If we have a linear recurrence relation:
$$F_{i+k} = c_0 F_{i} + c_1 F_{i+1} + \dots + c_{k-1} F_{i+k-1}$$
we can easily find an analytic formula for $F_i$ via the characteristic polynomial and initial conditions. However, how would one compute $F_i \mod m$? It is easy to see that $F_i \mod m$ must be periodic with period no larger than $m^k$, but I'm not sure it's even meaningful to solve the characteristic polynomial in the ring mod $m$.

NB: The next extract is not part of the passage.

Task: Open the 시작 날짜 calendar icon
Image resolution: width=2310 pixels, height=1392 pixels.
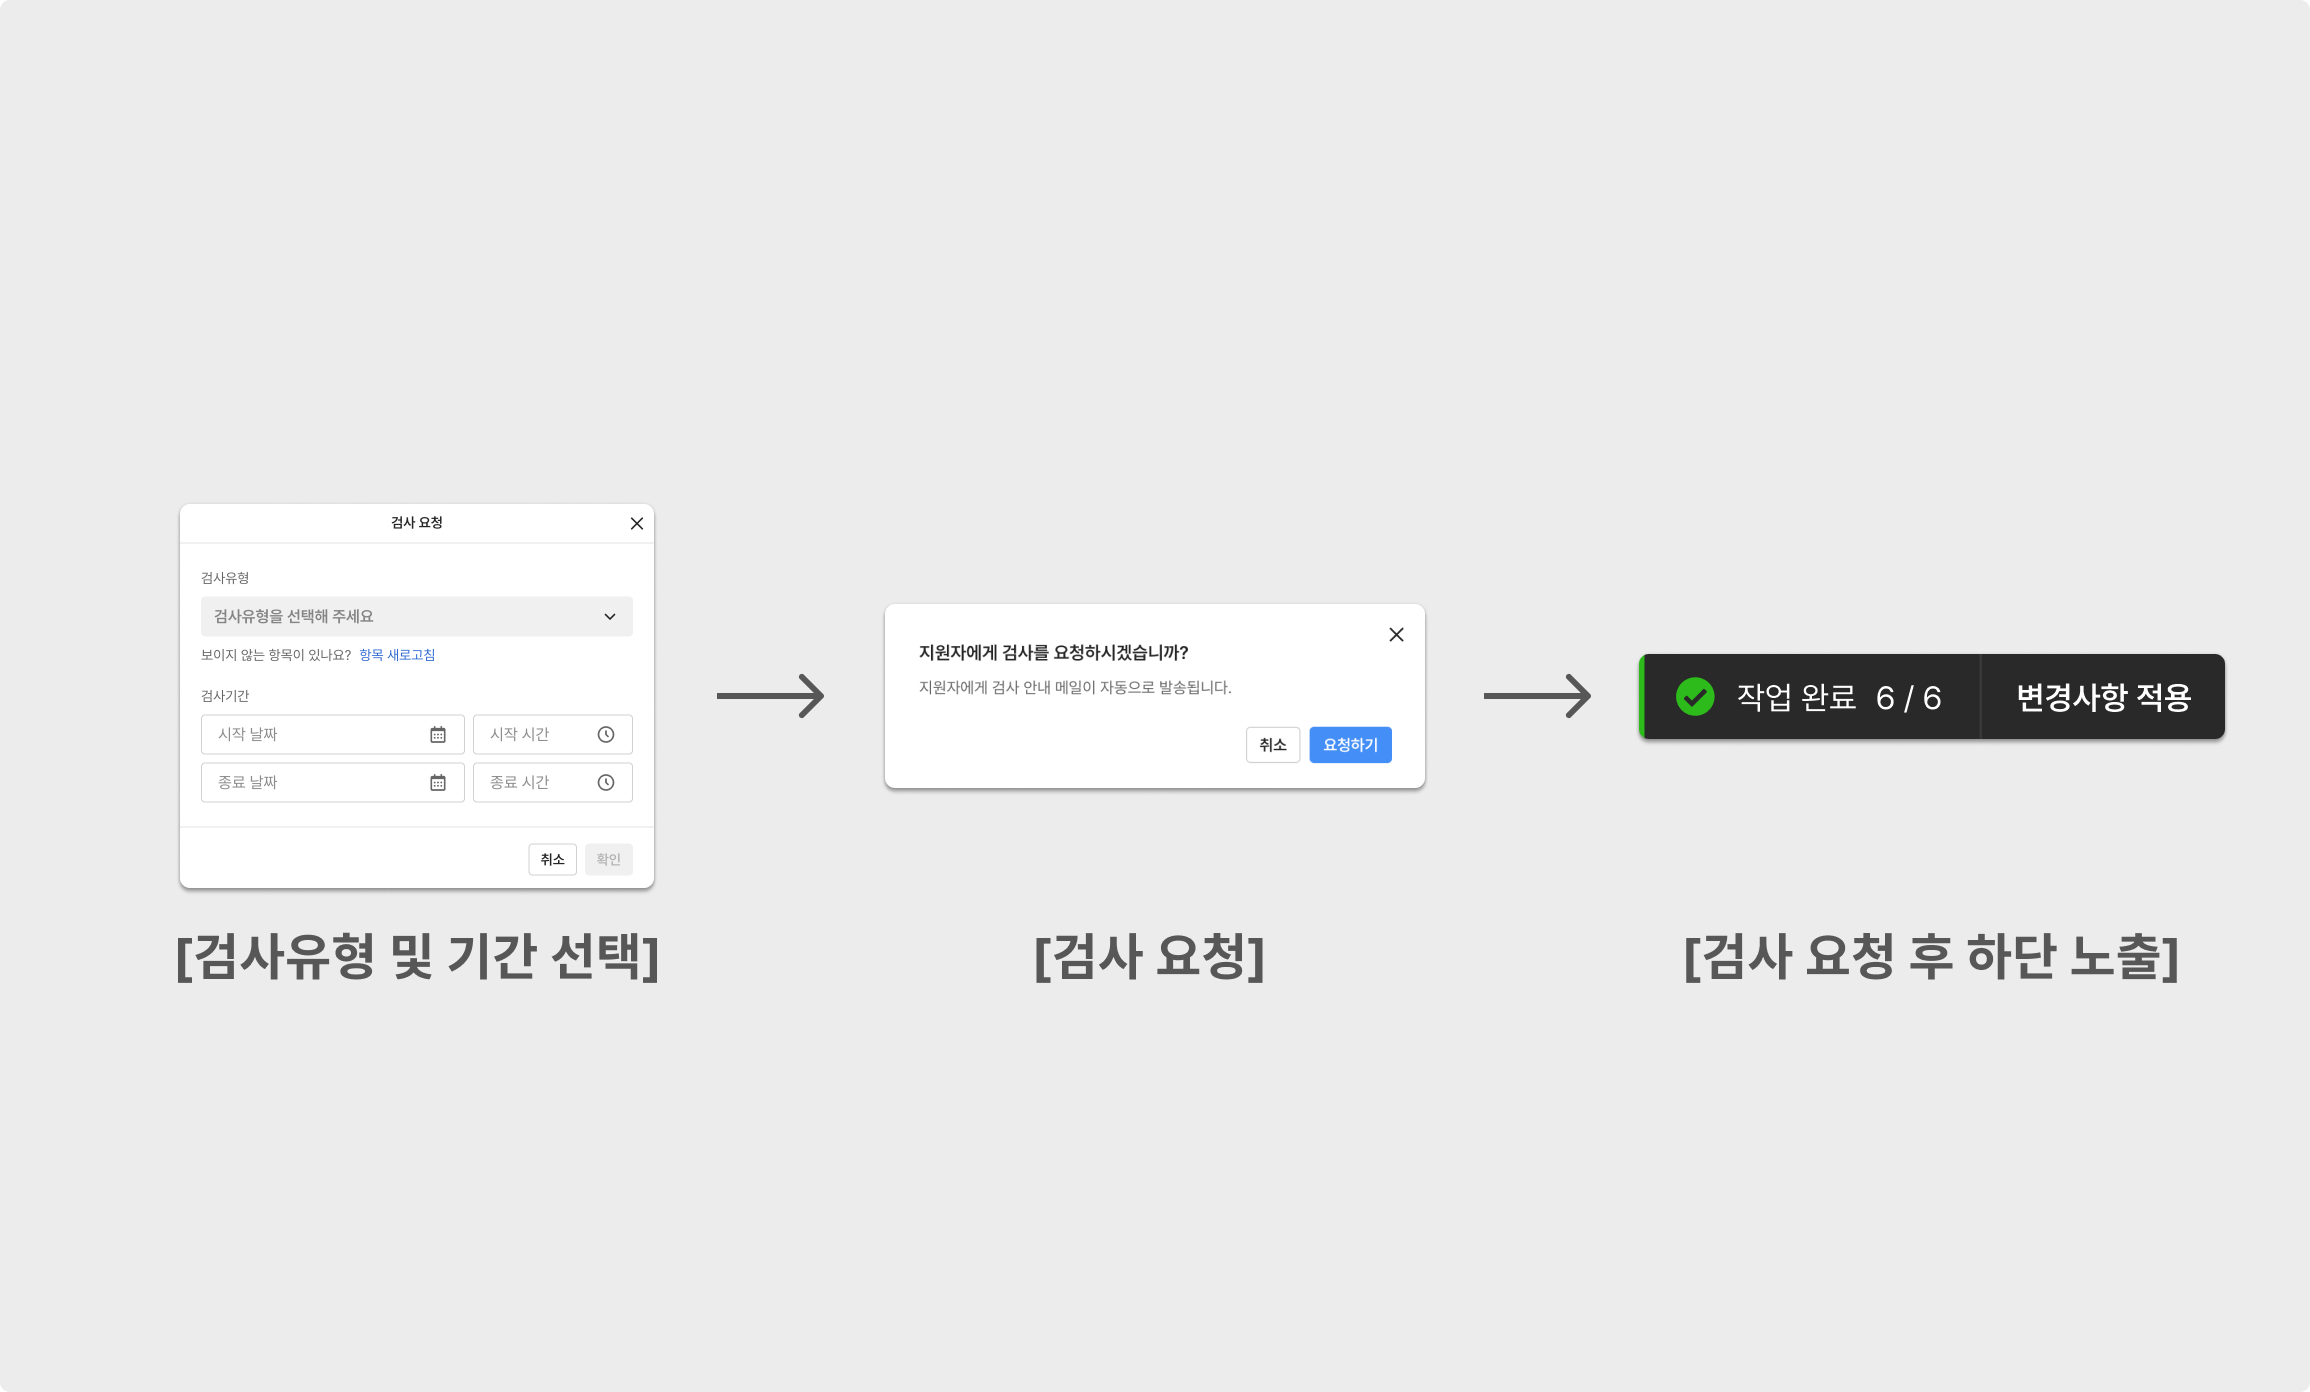Action: click(438, 735)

Specifically, with $F_i$ defined as
$$F_{i+2} = F_{i+1} + 3F_i$$ $$F_0 = F_1 = 1$$
it is asked to compute $F_{30000} \mod 31$ without the help of a calculator.
Is it possible to do without brute-forcing the sequence period by evaluating first $31^2$ terms by hand?
$F_n \equiv t^n \mod m$ is a solution if $t$ is a root of the characteristic polynomial mod $m$. In this case ($m = 31$, characteristic polynomial $p(x) = x^2 - x - 3$) the characteristic polynomial has no root in the field $\mathbb F_{31}$, so you go to an extension field where you get your two roots.
Alternatively, you might try computing some terms, and notice that $F_{8} \equiv F_{9} \equiv 12 \mod 31$. What does that tell you about $F_{8n}$?